RECORDS SUPPLIED>
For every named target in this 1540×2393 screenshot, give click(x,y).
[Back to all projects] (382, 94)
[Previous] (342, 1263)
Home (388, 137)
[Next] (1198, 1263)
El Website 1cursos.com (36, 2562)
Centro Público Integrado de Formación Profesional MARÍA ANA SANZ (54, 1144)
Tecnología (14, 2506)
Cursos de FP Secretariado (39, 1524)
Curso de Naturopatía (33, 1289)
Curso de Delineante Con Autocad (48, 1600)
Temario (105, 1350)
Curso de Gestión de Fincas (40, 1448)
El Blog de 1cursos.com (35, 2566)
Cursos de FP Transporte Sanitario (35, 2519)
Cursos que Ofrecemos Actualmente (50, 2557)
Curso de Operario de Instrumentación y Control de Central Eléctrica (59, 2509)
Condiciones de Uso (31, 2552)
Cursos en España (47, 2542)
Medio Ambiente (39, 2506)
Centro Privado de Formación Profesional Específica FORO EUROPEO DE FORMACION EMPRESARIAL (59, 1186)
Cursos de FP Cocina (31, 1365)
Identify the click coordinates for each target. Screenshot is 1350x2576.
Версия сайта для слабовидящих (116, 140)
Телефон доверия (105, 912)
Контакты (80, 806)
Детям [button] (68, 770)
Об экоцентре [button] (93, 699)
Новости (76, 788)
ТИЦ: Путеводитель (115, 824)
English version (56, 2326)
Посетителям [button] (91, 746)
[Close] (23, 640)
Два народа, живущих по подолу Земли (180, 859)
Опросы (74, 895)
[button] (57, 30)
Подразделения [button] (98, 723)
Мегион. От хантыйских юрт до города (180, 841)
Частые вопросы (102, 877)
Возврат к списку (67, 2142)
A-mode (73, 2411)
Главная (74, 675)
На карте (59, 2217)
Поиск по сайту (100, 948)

PROBLEM>
Look at the material above and copy, word for word, its lines from the first through the one containing "Cursos en España (47, 2542)".

RESULT>
For every named target in this 1540×2393 screenshot, give click(x,y).
[Back to all projects] (382, 94)
[Previous] (342, 1263)
Home (388, 137)
[Next] (1198, 1263)
El Website 1cursos.com (36, 2562)
Centro Público Integrado de Formación Profesional MARÍA ANA SANZ (54, 1144)
Tecnología (14, 2506)
Cursos de FP Secretariado (39, 1524)
Curso de Naturopatía (33, 1289)
Curso de Delineante Con Autocad (48, 1600)
Temario (105, 1350)
Curso de Gestión de Fincas (40, 1448)
El Blog de 1cursos.com (35, 2566)
Cursos de FP Transporte Sanitario (35, 2519)
Cursos que Ofrecemos Actualmente (50, 2557)
Curso de Operario de Instrumentación y Control de Central Eléctrica (59, 2509)
Condiciones de Uso (31, 2552)
Cursos en España (47, 2542)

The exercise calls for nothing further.